2001-04-04 21:41:17

by Jonathan Morton

[permalink] [raw]
Subject: [PATCH] Revised memory-management stuff (was: OOM killer)

The attached patch applies to 2.4.3 and should address the most serious
concerns surrounding OOM and low-memory situations for most people. A
summary of the patch contents follows:

MAJOR: OOM killer now only activates when truly out of memory, ie. when
buffer and cache memory has already been eaten down to the bone.

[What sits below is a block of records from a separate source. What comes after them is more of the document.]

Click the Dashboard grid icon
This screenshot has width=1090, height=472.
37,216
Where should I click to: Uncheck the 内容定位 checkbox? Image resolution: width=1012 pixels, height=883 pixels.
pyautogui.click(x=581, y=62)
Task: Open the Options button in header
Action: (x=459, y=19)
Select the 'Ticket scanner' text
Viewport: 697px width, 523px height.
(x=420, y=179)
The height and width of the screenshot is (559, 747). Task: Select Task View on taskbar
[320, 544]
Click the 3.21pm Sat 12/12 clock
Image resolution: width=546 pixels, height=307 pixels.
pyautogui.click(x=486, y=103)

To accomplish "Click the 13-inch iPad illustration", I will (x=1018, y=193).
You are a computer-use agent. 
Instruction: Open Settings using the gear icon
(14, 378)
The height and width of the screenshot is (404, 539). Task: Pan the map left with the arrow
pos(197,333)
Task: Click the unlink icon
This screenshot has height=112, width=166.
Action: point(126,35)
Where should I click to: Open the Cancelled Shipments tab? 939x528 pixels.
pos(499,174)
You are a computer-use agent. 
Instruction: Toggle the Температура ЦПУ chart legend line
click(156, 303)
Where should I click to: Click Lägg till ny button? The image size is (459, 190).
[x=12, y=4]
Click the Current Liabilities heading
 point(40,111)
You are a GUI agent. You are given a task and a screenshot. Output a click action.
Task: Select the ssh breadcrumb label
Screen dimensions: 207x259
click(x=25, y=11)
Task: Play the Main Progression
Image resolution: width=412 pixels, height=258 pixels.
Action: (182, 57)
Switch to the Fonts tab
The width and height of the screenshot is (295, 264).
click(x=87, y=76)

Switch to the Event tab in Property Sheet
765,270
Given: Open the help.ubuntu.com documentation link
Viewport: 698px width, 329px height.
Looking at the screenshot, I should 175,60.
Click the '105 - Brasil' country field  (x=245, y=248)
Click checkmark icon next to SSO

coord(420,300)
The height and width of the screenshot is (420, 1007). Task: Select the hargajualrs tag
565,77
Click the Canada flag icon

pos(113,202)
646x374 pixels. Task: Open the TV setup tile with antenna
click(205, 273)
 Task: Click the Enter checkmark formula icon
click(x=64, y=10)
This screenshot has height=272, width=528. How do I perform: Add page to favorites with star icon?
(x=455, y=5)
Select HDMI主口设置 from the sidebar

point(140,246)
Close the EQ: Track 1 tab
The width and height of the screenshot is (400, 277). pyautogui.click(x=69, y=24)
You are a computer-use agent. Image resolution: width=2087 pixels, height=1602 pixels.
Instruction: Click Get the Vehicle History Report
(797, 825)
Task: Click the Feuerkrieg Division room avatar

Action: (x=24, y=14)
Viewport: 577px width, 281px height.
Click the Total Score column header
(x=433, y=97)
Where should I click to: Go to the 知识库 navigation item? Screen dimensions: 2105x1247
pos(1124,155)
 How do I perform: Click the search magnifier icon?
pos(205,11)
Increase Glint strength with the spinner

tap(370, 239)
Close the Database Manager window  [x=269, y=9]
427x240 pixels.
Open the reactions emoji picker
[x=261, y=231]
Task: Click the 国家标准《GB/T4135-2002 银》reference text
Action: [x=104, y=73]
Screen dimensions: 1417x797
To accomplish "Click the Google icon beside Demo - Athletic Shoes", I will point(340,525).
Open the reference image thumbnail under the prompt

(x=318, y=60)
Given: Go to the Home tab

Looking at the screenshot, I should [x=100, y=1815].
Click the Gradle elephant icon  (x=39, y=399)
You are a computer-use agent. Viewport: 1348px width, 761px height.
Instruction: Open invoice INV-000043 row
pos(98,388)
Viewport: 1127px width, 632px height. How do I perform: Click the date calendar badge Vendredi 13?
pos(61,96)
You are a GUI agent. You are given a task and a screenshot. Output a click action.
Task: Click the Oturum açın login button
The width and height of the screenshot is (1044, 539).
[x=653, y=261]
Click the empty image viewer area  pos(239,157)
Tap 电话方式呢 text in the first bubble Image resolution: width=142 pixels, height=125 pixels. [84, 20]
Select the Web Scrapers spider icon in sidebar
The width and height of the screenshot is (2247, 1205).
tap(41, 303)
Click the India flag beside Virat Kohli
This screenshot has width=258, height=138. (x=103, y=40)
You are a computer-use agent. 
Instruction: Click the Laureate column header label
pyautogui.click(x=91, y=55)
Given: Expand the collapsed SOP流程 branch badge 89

MEDIUM: The allocation mechanism will now only allow processes to reserve
memory if there is sufficient memory remaining *and* the process is not
already hogging RAM. IOW, if the allocating process is already 4x the
size of the remaining free memory, reservation of more memory (by fork(),
malloc() or related calls) will fail.

MEDIUM: The OOM killer algorithm has been reworked to be a little more
intelligent by default, and also now allows the sysadmin to specify PIDs
and/or process names which should be left untouched. Simply echo a
space-delimited list of PIDs and/or process names into
/proc/sys/vm/oom-no-kill, and the OOM killer will ignore all processes
matching any entry in the list until only they and init remain. Init (as
PID 1 or as a root process named "init") is now always
ignored. TODO: make certain parameters of the OOM killer configurable.

W-I-P: The memory-accounting code from an old 2.3.99 patch has been
re-introduced, but is in sore need of debugging. It can be activated by
echoing a negative number into /proc/sys/vm/overcommit_memory - but do
this at your own risk. Interested kernel hackers should alter the
"#define VM_DEBUG 0" to 1 in include/linux/mm.h to view lots of debugging
and warning messages. I have seen the memory-accounting code attempt to
"free" blocks of memory exceeding 2GB which had never been allocated,
while running gcc. The sanity-check code detects these anomalies and
attempts to correct for them, but this isn't good...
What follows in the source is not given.